Source =

────

Replies from: abstractapplic
comment by abstractapplic · 2024-04-27T23:15:48.214Z · LW(p) · GW(p)

Like, conceptually it's absolutely unpredictable

That's exactly what I was going for; I wanted phenomena which couldn't have been predicted without using the dataset.

Replies from: dmitrii-zelenskii-1
comment by Дмитрий Зеленский (dmitrii-zelenskii-1) · 2024-05-01T19:08:52.667Z · LW(p) · GW(p)

Damn. And I tried the strategy "what if I try to predict it only off the text, without looking at csv" :D

comment by seed · 2020-12-12T19:25:24.659Z · LW(p) · GW(p)

Cheers to simon, ericf and myself, for offering an optimal solution! And cheers to abstractapplic for organizing the challenge.

The leaderboard (if you're not here, I couldn't figure out what your final decision was, or you added more than 10 points):

simon, ericf 0.9375 

[('CHA', 8), ('CON', 15), ('DEX', 13), ('INT', 13), ('STR', 8), ('WIS', 15)]

seed 0.9375 

[('CHA', 8), ('CON', 14), ('DEX', 13), ('INT', 13), ('STR', 8), ('WIS', 16)]

Samuel Clamons 0.8095 

[('CHA', 8), ('CON', 17), ('DEX', 13), ('INT', 13), ('STR', 7), ('WIS', 14)]

Asgard 0.7857 

[('CHA', 9), ('CON', 16), ('DEX', 14), ('INT', 13), ('STR', 8), ('WIS', 12)]

Measure 0.7308 

[('CHA', 8), ('CON', 14), ('DEX', 13), ('INT', 13), ('STR', 6), ('WIS', 18)]

kiwiakos 0.6774 

[('CHA', 7), ('CON', 15), ('DEX', 13), ('INT', 13), ('STR', 6), ('WIS', 18)]

Alexey 0.6500

  [('CHA', 11), ('CON', 14), ('DEX', 13), ('INT', 13), ('STR', 6), ('WIS', 15)]

newcom 0.6471

  [('CHA', 11), ('CON', 16), ('DEX', 13), ('INT', 13), ('STR', 7), ('WIS', 12)]

AABoyles, Pongo, GuySrinivasan 0.6389 

[('CHA', 6), ('CON', 14), ('DEX', 13), ('INT', 13), ('STR', 6), ('WIS', 20)]

Yongee 0.6364 

[('CHA', 5), ('CON', 14), ('DEX', 13), ('INT', 20), ('STR', 8), ('WIS', 12)]

Deccludor 0.6098 [('CHA', 5), ('CON', 20), ('DEX', 13), ('INT', 13), ('STR', 6), ('WIS', 15)]

Randomini 0.4688 [('CHA', 4), ('CON', 14), ('DEX', 13), ('INT', 13), ('STR', 16), ('WIS', 12)] 
 

From plotting the data, I saw that:

  • looked like the stats were independtly randomly generated and cut off at sum >= 60.

────

Data items
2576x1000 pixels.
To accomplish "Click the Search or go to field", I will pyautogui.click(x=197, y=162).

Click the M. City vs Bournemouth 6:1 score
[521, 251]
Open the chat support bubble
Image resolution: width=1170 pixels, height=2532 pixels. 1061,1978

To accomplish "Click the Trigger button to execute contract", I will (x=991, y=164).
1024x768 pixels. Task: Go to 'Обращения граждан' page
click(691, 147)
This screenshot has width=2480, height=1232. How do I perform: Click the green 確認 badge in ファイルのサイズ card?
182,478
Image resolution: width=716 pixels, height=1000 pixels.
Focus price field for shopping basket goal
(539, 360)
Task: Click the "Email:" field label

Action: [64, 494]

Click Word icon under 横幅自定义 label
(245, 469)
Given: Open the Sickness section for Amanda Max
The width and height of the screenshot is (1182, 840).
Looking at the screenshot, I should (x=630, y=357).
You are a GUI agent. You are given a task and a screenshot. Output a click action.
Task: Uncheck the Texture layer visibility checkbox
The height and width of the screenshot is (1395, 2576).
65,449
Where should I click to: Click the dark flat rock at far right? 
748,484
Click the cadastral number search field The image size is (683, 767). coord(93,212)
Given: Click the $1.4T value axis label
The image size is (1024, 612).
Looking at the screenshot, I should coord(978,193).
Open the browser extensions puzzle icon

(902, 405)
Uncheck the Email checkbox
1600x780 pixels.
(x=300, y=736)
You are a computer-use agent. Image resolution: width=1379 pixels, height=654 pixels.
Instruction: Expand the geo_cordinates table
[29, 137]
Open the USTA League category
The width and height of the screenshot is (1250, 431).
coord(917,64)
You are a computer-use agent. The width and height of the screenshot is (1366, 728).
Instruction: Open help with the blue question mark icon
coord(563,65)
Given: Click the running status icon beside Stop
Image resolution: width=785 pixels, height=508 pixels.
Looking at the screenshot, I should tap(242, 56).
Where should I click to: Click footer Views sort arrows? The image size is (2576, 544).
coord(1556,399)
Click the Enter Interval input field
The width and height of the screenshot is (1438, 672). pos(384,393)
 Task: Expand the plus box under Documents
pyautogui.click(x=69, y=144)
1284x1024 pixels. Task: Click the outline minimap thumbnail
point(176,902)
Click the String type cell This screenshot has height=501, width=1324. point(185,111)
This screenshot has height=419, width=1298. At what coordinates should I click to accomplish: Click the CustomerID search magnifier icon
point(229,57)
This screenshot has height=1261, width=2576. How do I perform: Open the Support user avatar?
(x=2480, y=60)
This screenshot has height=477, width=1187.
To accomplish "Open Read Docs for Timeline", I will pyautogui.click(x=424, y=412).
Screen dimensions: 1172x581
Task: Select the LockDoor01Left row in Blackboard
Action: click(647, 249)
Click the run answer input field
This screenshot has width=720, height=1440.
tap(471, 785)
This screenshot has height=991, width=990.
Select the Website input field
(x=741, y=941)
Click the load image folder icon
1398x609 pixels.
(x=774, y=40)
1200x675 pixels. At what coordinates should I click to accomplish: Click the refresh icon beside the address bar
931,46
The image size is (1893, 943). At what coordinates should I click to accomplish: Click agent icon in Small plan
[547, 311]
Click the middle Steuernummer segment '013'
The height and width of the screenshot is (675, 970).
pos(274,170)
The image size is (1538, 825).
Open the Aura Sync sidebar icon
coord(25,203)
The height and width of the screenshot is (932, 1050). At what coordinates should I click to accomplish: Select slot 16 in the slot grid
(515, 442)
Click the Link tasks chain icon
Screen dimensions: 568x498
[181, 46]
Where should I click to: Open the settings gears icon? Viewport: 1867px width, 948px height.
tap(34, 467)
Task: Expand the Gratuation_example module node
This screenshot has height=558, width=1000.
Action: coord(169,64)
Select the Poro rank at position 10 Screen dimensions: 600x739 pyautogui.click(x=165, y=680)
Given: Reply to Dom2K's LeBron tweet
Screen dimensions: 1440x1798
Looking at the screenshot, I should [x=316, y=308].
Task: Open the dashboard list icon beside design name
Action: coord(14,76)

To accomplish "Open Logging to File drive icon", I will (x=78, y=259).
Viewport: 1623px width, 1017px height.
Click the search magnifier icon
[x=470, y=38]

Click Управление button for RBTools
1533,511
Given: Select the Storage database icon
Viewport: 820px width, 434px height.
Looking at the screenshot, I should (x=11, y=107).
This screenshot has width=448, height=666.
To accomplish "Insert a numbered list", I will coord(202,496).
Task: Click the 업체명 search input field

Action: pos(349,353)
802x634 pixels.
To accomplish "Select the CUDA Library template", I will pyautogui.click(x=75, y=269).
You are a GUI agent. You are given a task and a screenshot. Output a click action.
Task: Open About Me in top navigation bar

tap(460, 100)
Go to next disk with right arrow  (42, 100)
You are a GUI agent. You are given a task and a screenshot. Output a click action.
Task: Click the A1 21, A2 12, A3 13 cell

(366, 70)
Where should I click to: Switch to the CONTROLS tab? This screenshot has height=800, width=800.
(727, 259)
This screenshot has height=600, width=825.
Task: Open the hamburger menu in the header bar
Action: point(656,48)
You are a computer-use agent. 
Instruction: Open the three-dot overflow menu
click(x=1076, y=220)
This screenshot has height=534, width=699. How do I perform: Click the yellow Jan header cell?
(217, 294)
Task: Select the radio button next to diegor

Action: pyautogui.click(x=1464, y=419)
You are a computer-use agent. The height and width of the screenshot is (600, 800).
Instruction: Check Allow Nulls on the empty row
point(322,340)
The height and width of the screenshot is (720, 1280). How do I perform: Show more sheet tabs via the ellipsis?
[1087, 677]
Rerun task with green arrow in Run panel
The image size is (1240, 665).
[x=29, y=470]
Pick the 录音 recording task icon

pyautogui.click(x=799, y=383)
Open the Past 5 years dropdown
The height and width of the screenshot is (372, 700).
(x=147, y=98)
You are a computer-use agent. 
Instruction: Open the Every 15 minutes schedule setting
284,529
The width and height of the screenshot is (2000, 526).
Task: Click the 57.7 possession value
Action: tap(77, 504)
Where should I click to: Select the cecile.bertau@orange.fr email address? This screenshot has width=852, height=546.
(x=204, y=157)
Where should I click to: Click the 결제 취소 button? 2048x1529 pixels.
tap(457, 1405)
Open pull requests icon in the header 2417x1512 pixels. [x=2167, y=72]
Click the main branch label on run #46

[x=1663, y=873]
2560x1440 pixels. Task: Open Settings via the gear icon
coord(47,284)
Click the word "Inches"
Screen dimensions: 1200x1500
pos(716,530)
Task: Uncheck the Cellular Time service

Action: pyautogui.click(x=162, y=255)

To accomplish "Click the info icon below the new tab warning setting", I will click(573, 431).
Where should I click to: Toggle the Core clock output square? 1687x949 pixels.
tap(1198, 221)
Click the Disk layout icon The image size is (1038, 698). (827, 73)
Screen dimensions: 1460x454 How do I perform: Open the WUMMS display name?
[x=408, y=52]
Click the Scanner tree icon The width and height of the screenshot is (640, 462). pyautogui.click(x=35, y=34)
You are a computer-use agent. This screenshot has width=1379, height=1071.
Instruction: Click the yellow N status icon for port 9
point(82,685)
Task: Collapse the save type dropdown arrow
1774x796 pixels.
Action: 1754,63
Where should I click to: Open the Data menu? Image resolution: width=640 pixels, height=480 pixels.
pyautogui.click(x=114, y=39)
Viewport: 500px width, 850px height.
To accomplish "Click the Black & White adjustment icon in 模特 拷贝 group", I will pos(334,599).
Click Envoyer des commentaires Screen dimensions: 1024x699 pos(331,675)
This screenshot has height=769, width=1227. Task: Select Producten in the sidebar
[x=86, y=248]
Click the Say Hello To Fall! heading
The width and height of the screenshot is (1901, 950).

────

To be done =
(a) According to the forum thread, who organized the challenge?
(b) Write down the part of the forum thread that opens with the words "Like, conceptually it's" and closes with "organizing the challenge.".
(c) List every stat abbreviation that appears in the leaderboard in the forum thread.

Task-by-task solutions =
(a) abstractapplic

(b)
Like, conceptually it's absolutely unpredictable

That's exactly what I was going for; I wanted phenomena which couldn't have been predicted without using the dataset.

Replies from: dmitrii-zelenskii-1
comment by Дмитрий Зеленский (dmitrii-zelenskii-1) · 2024-05-01T19:08:52.667Z · LW(p) · GW(p)

Damn. And I tried the strategy "what if I try to predict it only off the text, without looking at csv" :D

comment by seed · 2020-12-12T19:25:24.659Z · LW(p) · GW(p)

Cheers to simon, ericf and myself, for offering an optimal solution! And cheers to abstractapplic for organizing the challenge.

(c) CHA, CON, DEX, INT, STR, WIS